### Texto proporcionado

BENEDICTO XVI
Audiencia del miércoles 24 de mayo de 2006
Pedro, el apóstol
Queridos hermanos y hermanas:
En estas catequesis estamos meditando en la Iglesia. Hemos dicho que la Iglesia
vive en las personas y, por eso, en la última catequesis, comenzamos a meditar
en las figuras de cada uno de los Apóstoles, comenzando por san Pedro. Hemos
visto dos etapas decisivas de su vida: la llamada a orillas del lago de Galilea
y, luego, la confesión de fe: "Tú eres el Cristo, el Mesías".
Como dijimos, se trata de una confesión aún insuficiente, inicial, aunque
abierta. San Pedro se pone en un camino de seguimiento. Así, esta confesión
inicial ya lleva en sí, como un germen, la futura fe de la Iglesia. Hoy queremos
considerar otros dos acontecimientos importantes en la vida de san Pedro: la
multiplicación de los panes —acabamos de escuchar en el pasaje que se ha leído
la pregunta del Señor y la respuesta de Pedro— y después la llamada del Señor a
Pedro a ser pastor de la Iglesia universal.

### Datos disponibles
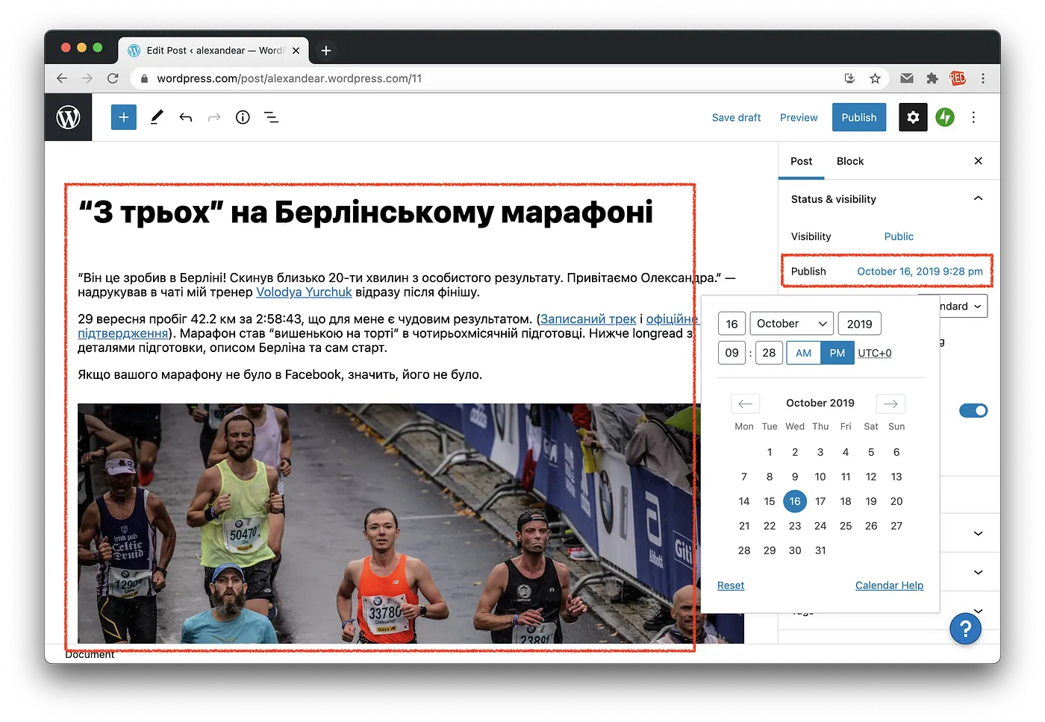
Task: Select the Tools pencil icon in the toolbar
Action: tap(156, 117)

### Trabajo que realizar
Convierte en una lista breve el párrafo de la catequesis sobre san Pedro que comienza con «Como dijimos», manteniendo sus hechos principales.

### Resultado del ejercicio
- La confesión de fe de Pedro es todavía insuficiente e inicial, aunque abierta.
- San Pedro se pone en un camino de seguimiento.
- Esa confesión inicial lleva ya en germen la futura fe de la Iglesia.
- Hoy se consideran otros dos acontecimientos de su vida:
  - la multiplicación de los panes, con la pregunta del Señor y la respuesta de Pedro que se acaban de escuchar en el pasaje leído;
  - la llamada del Señor a Pedro a ser pastor de la Iglesia universal.